Immediately after Just Stop Oil made international headlines with their Van Gogh action, rumours began circulating that the group is in the pocket of the oil industry. Within days these rumours had morphed into claims that it was a false-flag being run by security services or corporate intelligence. By Monday, it seemed that everyone had accepted this as settled fact, with half a dozen people DMing me to confidently assert the conspiracy theory that Just Stop Oil is in fact a psy-op being run by Big Oil.

These rumours are based on the fact that Aileen Getty, an heiress who has been giving her inherited money to various causes for decades, has an indirect financial connection to Just Stop Oil. I was curious as to where the leap was first made that this means that JSO is controlled by 'Big Oil' or is in some way dangerously compromised. I used Google search terms like "oil heiress just stop oil" to see what came up and sorted the past week’s News results by date.

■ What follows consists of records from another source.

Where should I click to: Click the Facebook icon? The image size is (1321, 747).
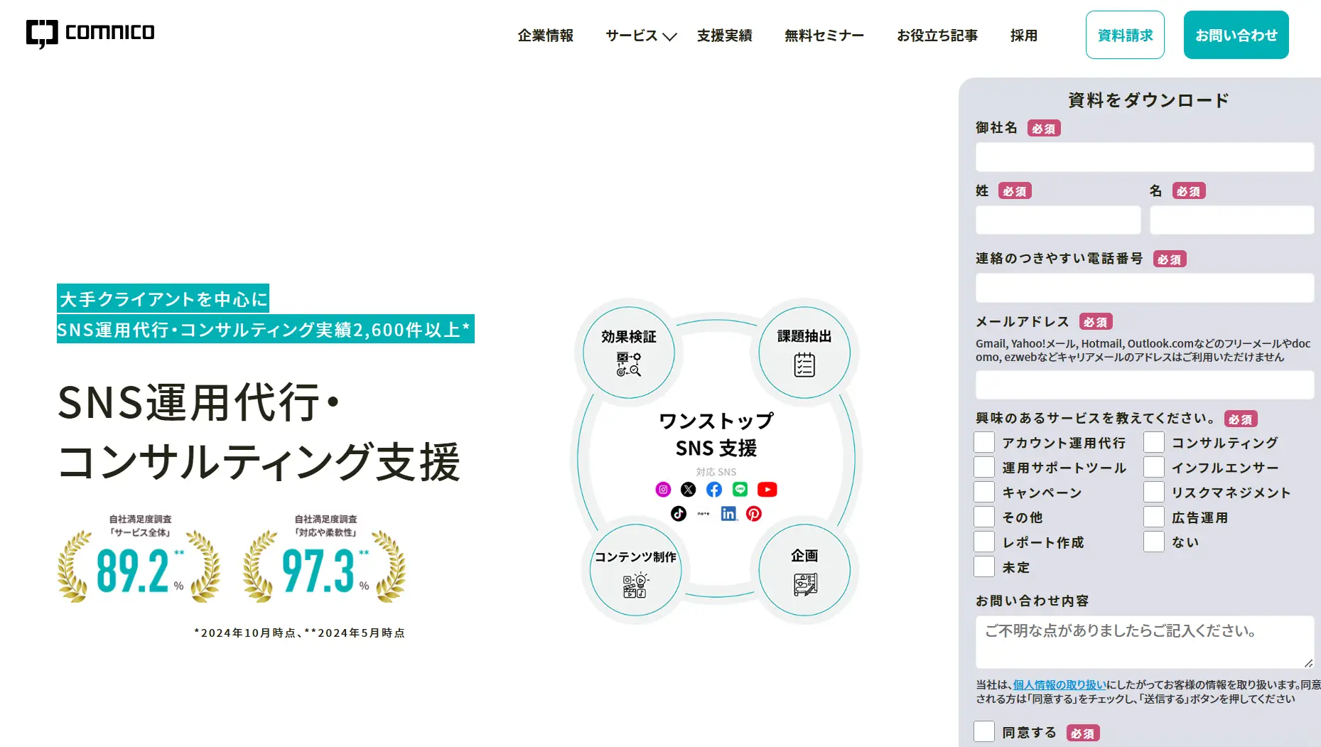(x=714, y=489)
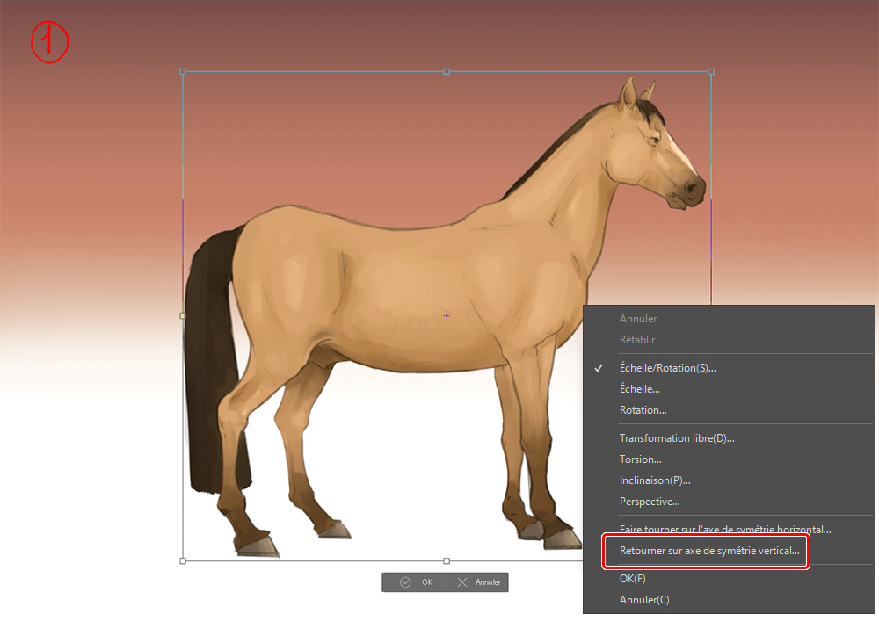Screen dimensions: 879x621
Task: Select Annuler(C) at bottom of context menu
Action: [643, 600]
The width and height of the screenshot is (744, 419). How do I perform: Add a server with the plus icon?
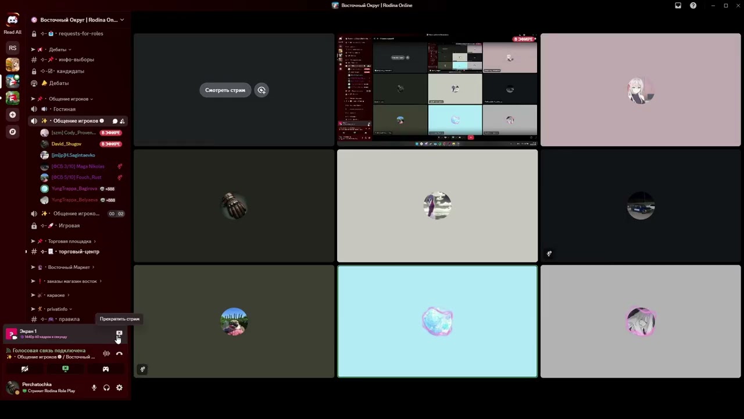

The first media outlet I could find making this connection was Fox News. Less than 8 hours after the action had taken place, they had decided what angle to run with: JSO is run by spoiled member of the Liberal Elite, Aileen Getty; the subtext is that it is therefore part of the wider family of Fox-touted conspiracies, in which progressive and left-wing political movements are simply the tools of shadowy billionaires and can therefore be safely discounted. This is a reiteration of the classic far-right ‘the elites are Marxists’ type theory. The connection between JSO and Getty was then also made, less explicitly, in an NPR story that seems to have been very extensively republished on news sites. The notion that JSO is compromised by Big Oil then found its way onto Reddit and other social media platforms where it rapidly became the new truth.

The reality of the situation is that Getty, who inherited her money, has no known active financial ties to the oil and gas industry, and has been giving money to environmentalist causes for a long time now, once gave a start-up grant to a trust called the Climate Emergency Fund. The CEF, which is not owned or controlled by Getty, which has since received many donations from many people, including much bigger donations than her initial grant, and which also funds dozens of other climate activist groups, is one of the principal funders of Just Stop Oil. That is the known extent of the ties between this woman and the organization Just Stop Oil.

It was fascinating to watch, in real time, a right-wing misinformation campaign be taken up wholesale by the Left. Observing this chain of events made me realize that one reason it was so quickly taken up is that it fits very neatly into a pre-existing pattern we have on the Left for eating our own.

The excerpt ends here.